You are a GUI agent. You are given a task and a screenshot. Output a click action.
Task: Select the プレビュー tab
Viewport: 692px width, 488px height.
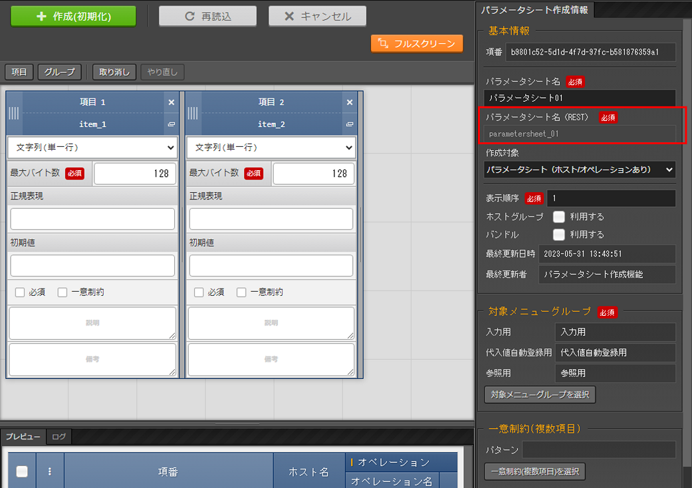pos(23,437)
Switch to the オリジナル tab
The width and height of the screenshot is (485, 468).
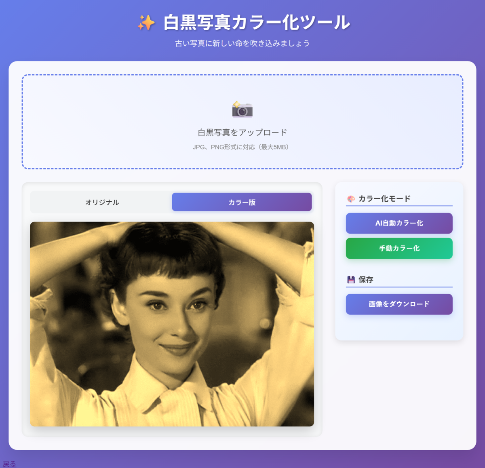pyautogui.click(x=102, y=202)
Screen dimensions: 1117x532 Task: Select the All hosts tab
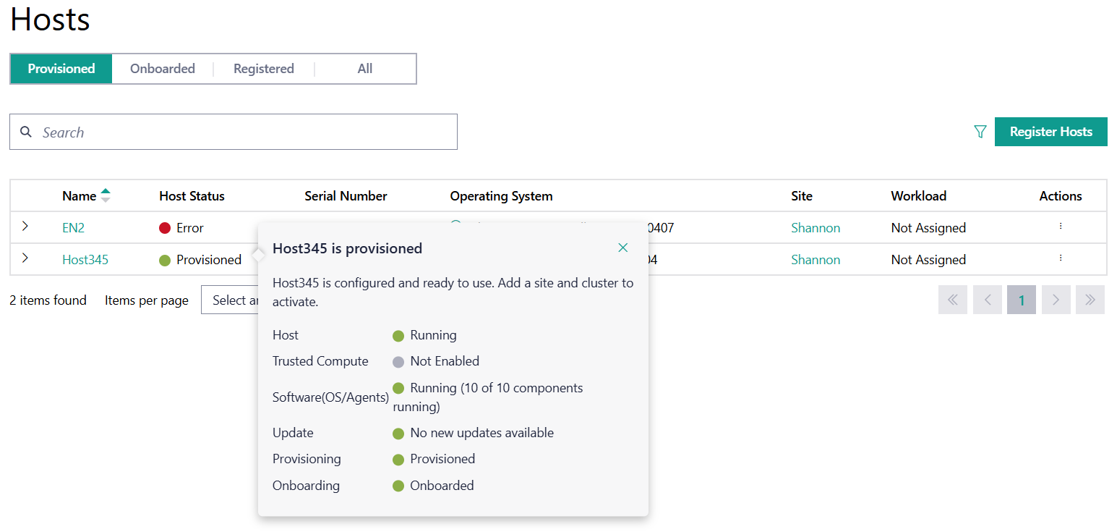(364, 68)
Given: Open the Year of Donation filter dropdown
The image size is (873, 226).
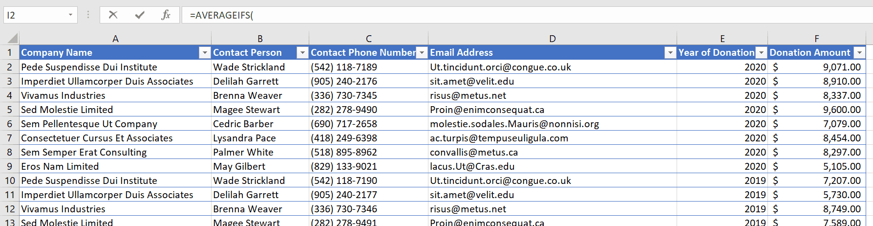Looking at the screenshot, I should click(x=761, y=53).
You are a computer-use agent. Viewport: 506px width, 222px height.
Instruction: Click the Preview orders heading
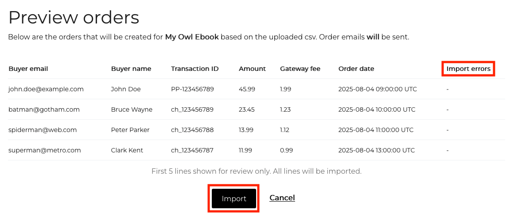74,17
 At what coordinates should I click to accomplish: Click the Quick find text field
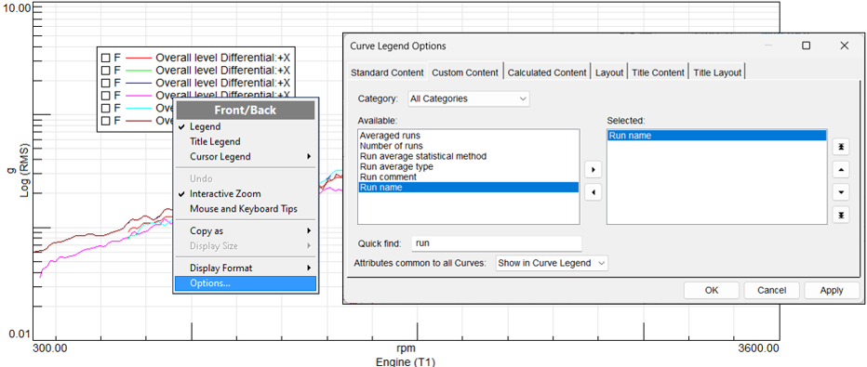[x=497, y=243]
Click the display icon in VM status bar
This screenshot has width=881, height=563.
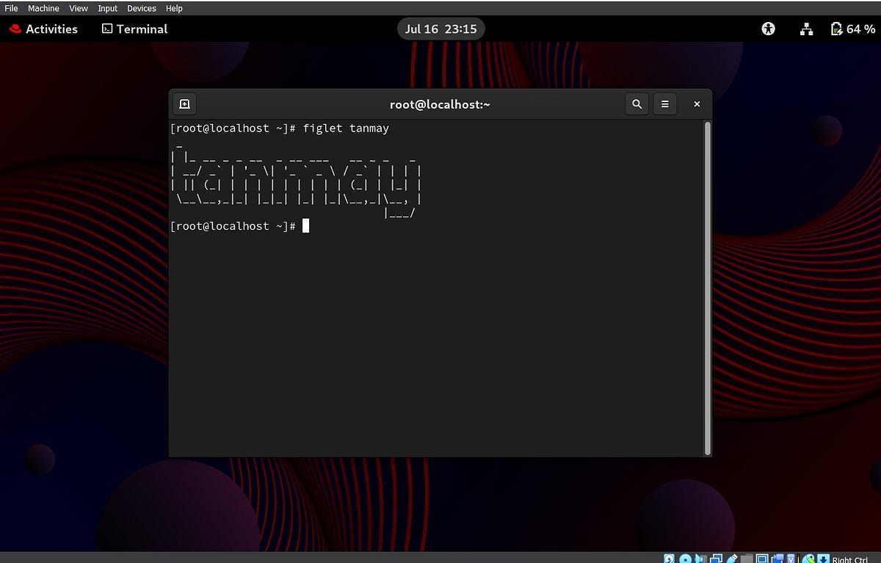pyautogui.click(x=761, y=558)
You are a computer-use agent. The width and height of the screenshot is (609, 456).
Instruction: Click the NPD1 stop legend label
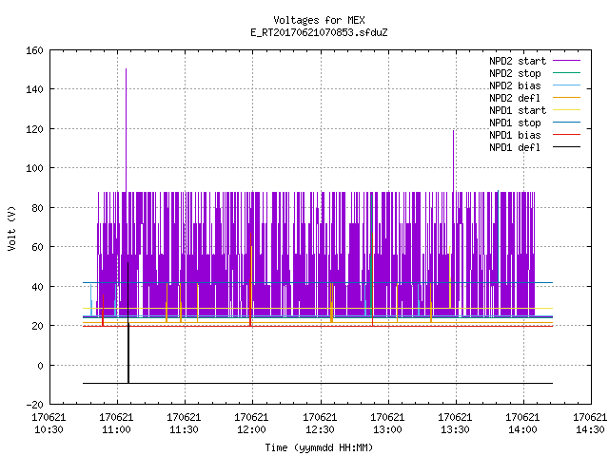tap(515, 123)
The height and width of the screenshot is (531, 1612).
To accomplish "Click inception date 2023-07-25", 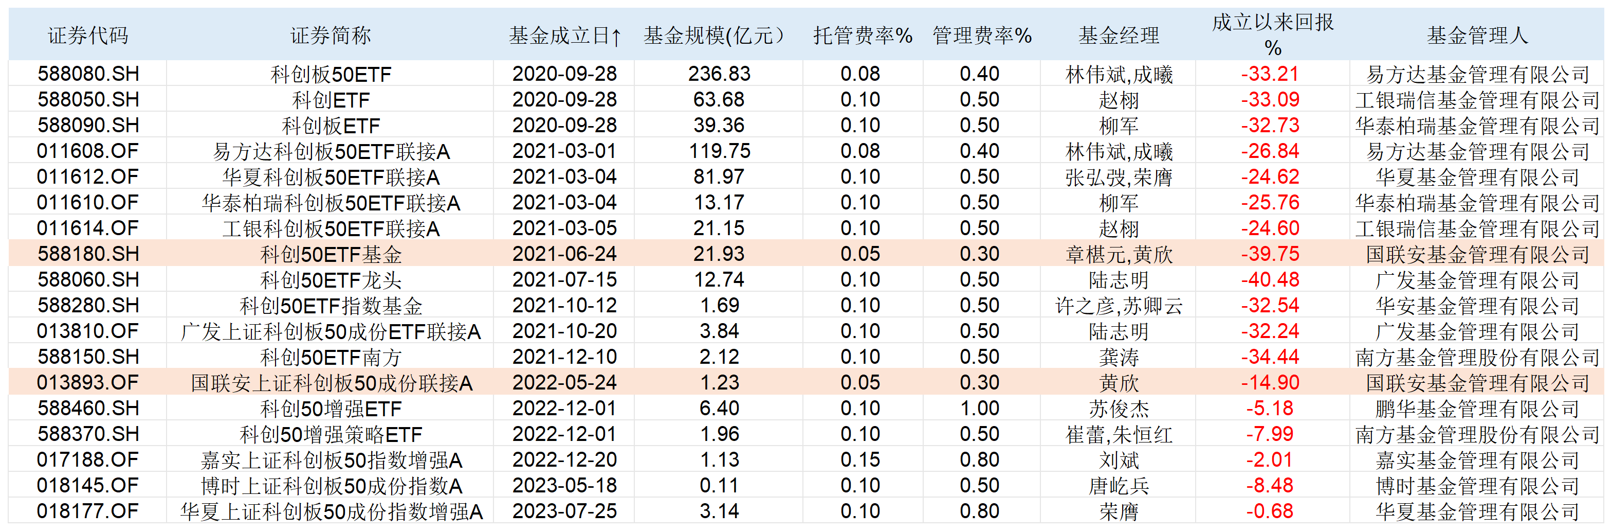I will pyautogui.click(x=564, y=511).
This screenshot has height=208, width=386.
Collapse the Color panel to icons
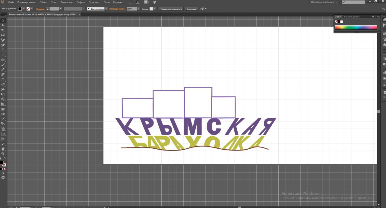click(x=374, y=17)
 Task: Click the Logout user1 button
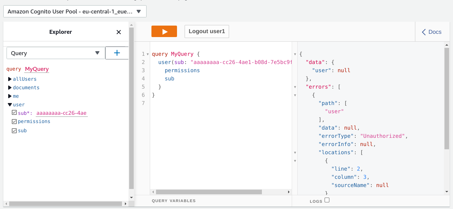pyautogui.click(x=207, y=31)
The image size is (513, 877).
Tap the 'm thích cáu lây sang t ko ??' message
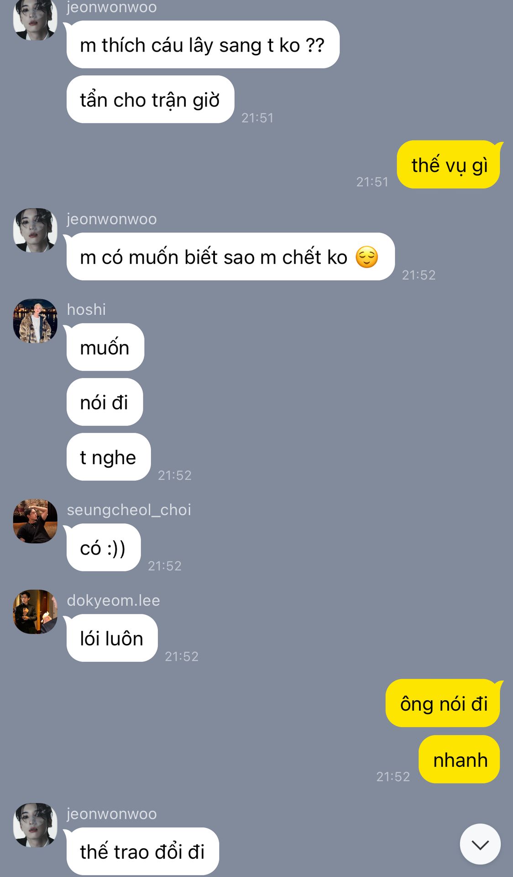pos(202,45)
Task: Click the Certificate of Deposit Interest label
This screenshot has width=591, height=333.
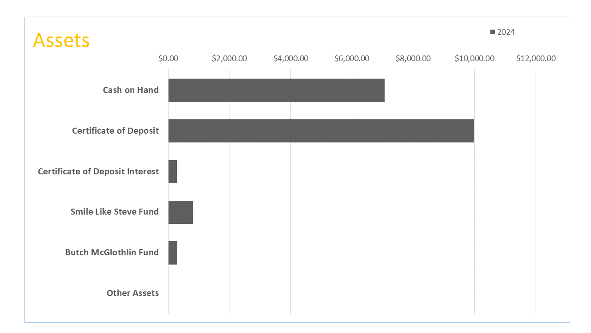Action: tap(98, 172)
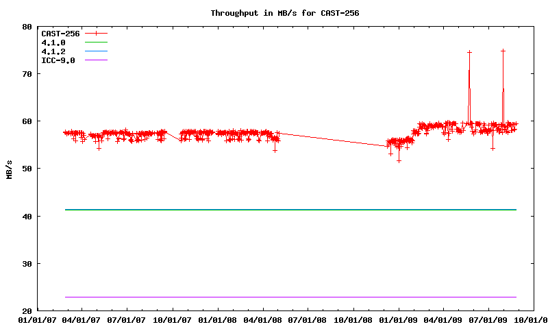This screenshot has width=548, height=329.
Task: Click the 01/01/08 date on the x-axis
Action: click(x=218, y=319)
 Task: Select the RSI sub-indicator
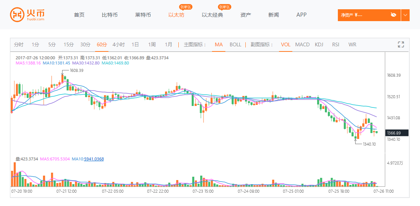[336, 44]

**WHAT TO PRODUCE**
Write the lines from the one containing "Task: Click the Logout user1 button" through the end of the data above exactly as they appear, and do not carry over any picture.

**YOUR RESPONSE**
 Task: Click the Logout user1 button
pyautogui.click(x=207, y=31)
The image size is (513, 877).
Tap the 'm thích cáu lây sang t ko ??' message
pos(202,45)
Task: Click the Certificate of Deposit Interest label
This screenshot has width=591, height=333.
Action: tap(98, 172)
This screenshot has width=548, height=329.
Task: Click the 01/01/08 date on the x-axis
Action: click(x=218, y=319)
 Task: Select the RSI sub-indicator
[336, 44]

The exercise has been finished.